The role played by hypoxia and the various ways to overcome it were popular topics. A particularly interesting talk emphasized the need to go a step further and, having already acquired a deep knowledge of hypoxia in the malignant tissues, proceed to treat it with drugs before starting any further therapies. This is not yet the case in the current protocols, despite the many confirmations coming from research studies.
Indeed, the time needed for a new medical advance developed by scientists to reach the patient is a key issue. In this respect, the ICTR-PHE conference has a unique role. Medical doctors can learn about the latest radio-pharmaceuticals, the latest imaging instruments and the latest therapies that other scientists have worked on. At the same time, physicists, specialized industry, radiobiologists, etc, can hear from the medical field where they should concentrate their efforts for future research.
The impression was that the community is very willing to build a new collaboration model and that CERN could play an important role. The newly created CERN Office for Medical Applications is an example of the strength of the laboratory’s wish to contribute to the growth of the field. Medical doctors need cost-effective instruments that are easy to use and reliable over time. This presents a challenge for physicists, who will have to use the most advanced technologies to design new accelerator facilities to produce the hadron beams for patient treatment.
In addition to new accelerators, there is a plethora of opportunities for the physics field. These include the construction of a biomedical facility at CERN to provide particle beams of different types and energies for external users for radiobiology and detector development; the construction and testing of innovative detectors for beam control and medical imaging; the development of state-of-the-art instruments for accurate dosimetry; the MEDICIS facility for the production of rare radioisotopes; and a powerful computing grid for image treatment and storage.

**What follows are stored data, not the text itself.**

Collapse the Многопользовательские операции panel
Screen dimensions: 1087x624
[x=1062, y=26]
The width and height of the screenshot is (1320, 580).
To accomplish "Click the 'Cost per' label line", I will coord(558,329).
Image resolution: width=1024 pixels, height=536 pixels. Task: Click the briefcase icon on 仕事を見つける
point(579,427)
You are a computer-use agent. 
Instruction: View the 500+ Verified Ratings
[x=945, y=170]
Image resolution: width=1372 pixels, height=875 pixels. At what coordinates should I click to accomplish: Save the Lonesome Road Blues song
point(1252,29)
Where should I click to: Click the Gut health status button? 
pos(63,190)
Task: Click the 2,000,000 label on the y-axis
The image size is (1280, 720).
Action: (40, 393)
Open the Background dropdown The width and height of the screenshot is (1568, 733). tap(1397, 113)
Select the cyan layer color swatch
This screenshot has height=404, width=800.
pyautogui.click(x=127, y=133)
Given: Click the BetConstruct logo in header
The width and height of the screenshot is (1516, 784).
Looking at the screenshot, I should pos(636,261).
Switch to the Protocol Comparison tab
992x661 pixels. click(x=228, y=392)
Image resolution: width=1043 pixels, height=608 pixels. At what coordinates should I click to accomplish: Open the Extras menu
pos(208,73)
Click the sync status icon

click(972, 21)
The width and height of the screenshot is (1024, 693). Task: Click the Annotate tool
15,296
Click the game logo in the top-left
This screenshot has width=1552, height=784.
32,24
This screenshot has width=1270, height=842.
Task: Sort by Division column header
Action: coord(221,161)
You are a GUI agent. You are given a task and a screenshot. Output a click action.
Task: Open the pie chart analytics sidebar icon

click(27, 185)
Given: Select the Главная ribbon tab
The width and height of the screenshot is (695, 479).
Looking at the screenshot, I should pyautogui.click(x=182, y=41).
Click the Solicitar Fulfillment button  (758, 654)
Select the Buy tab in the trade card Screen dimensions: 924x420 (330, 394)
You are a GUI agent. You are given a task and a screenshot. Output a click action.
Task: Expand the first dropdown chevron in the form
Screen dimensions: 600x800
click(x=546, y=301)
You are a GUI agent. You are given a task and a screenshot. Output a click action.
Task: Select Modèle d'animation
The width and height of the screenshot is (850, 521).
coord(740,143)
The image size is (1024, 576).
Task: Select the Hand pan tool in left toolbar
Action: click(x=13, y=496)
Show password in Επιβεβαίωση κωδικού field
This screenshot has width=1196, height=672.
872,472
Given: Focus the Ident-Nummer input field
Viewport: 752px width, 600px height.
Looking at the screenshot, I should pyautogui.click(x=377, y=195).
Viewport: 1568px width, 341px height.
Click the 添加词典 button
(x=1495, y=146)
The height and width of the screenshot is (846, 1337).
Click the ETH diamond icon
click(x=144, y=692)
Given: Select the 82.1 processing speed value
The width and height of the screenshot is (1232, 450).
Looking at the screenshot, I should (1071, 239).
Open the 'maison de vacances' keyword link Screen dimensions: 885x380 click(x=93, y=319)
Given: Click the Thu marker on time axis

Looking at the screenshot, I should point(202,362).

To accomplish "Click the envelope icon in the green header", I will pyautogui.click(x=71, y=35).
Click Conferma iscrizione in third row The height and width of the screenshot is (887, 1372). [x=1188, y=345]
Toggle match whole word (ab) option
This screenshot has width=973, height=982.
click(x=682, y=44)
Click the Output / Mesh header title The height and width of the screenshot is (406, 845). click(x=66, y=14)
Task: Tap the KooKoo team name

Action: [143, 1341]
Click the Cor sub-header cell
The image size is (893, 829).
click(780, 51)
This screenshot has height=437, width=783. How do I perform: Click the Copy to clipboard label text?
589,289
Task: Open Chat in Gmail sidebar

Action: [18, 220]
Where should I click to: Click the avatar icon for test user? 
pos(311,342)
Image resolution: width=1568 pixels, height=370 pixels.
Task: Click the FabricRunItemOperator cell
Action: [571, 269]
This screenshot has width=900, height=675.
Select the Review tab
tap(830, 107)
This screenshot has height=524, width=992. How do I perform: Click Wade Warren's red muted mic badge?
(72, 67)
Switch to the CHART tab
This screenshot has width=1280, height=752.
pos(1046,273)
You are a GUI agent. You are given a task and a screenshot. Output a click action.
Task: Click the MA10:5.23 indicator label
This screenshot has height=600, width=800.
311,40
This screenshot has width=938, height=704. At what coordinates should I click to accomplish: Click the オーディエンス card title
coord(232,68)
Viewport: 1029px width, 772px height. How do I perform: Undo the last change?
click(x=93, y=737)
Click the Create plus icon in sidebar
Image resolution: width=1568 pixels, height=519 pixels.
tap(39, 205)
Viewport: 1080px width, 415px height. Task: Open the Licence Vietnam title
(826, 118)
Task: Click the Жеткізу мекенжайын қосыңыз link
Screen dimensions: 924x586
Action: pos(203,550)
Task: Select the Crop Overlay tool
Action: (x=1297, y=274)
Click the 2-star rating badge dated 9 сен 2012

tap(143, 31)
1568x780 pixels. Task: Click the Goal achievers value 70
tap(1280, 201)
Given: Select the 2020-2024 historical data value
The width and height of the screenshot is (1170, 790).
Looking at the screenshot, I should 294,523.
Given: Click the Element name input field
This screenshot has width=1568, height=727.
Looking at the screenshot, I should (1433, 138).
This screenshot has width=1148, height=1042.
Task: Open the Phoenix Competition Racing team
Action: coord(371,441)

As one of the speakers said, quoting the novelist William Gibson: “The future is here. It is just not evenly distributed yet.” This is the next challenge for the community of scientists who attended ICTR-PHE 2014 – to take all of these advances to the patients as quickly as possible.
Physics highlights
Even though the conference focused on translational research and medical applications of physics, it would have been impossible to ignore the discovery by the ATLAS and CMS experiments at the LHC of a Higgs boson – the particle linked to a mechanism that gives mass to many fundamental particles – and the subsequent award of the 2013 Nobel Prize in Physics to two of the theoreticians who proposed the mechanism. Fabiola Gianotti, former spokesperson of the ATLAS experiment at the LHC, opened the conference and captivated the audience with the tale of the many years of Higgs hunting by thousands of researchers across the world.
The role of physics and physicists was highlighted also by Ugo Amaldi in his public talk “Physics is beautiful and useful”. The father of the word “hadrontherapy” showed how, following the discovery of X-rays in 1895, fundamental physics, particle therapy and diagnostics became three intertwined yarns: the advances in one field have an impact on the other two. Amaldi concluded his much-appreciated talk by presenting an overview of possible future developments, including “Tulip” – a Turning Linac for Protontherapy – which is a new prototype that aims to supply protons with compact, less-expensive instrumentation.